CPU Affinity & Process Priority

Pin your server to specific cores (ASM v0.8.3)

By default, Windows is free to bounce ARK across any CPU core it likes — which causes stutter, especially when you run more than one server on the same machine. ASM's CPU Settings dialog lets you pin each server to specific cores and bump its process priority, so heavy servers get consistent CPU time and lighter ones don't fight them for cycles.

CPU Settings are per-server and persist across restarts. ASM re-applies them whenever it spawns or detects the ARK process.

Find the CPU Settings Button

On the dashboard, look at the top-right corner of each server's card. You'll see two small icons: the CPU Settings icon (a small processor chip) and the menu icon (three dots).

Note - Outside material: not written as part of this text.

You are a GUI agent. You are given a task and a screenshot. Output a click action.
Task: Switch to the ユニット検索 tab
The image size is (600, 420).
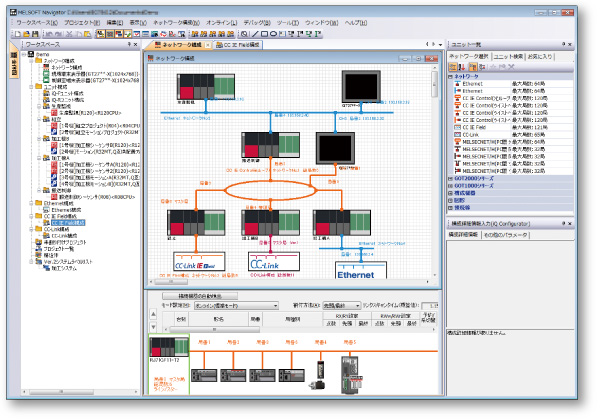coord(509,56)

Hover the CPU icon and you'll see the tooltip "CPU Settings" — or "CPU Settings (Active)" if you've already configured affinity for this server.

Dashboard with the server card showing the CPU Settings icon in the top-right corner

Close-up of just the CPU Settings icon button:

CPU Settings icon button close-up from the dashboard card

The icon turns green with a soft glow when CPU settings are active for that server — quick visual confirmation that something is pinned.

Open the CPU Settings Dialog

Click the icon. The CPU Settings — <Your Server> dialog opens, showing two sections: CPU Priority at the top and CPU Affinity below it. The dialog auto-detects every logical core on your CPU and renders them as a grid of checkboxes (24 cores in the screenshot below; yours may show fewer or more).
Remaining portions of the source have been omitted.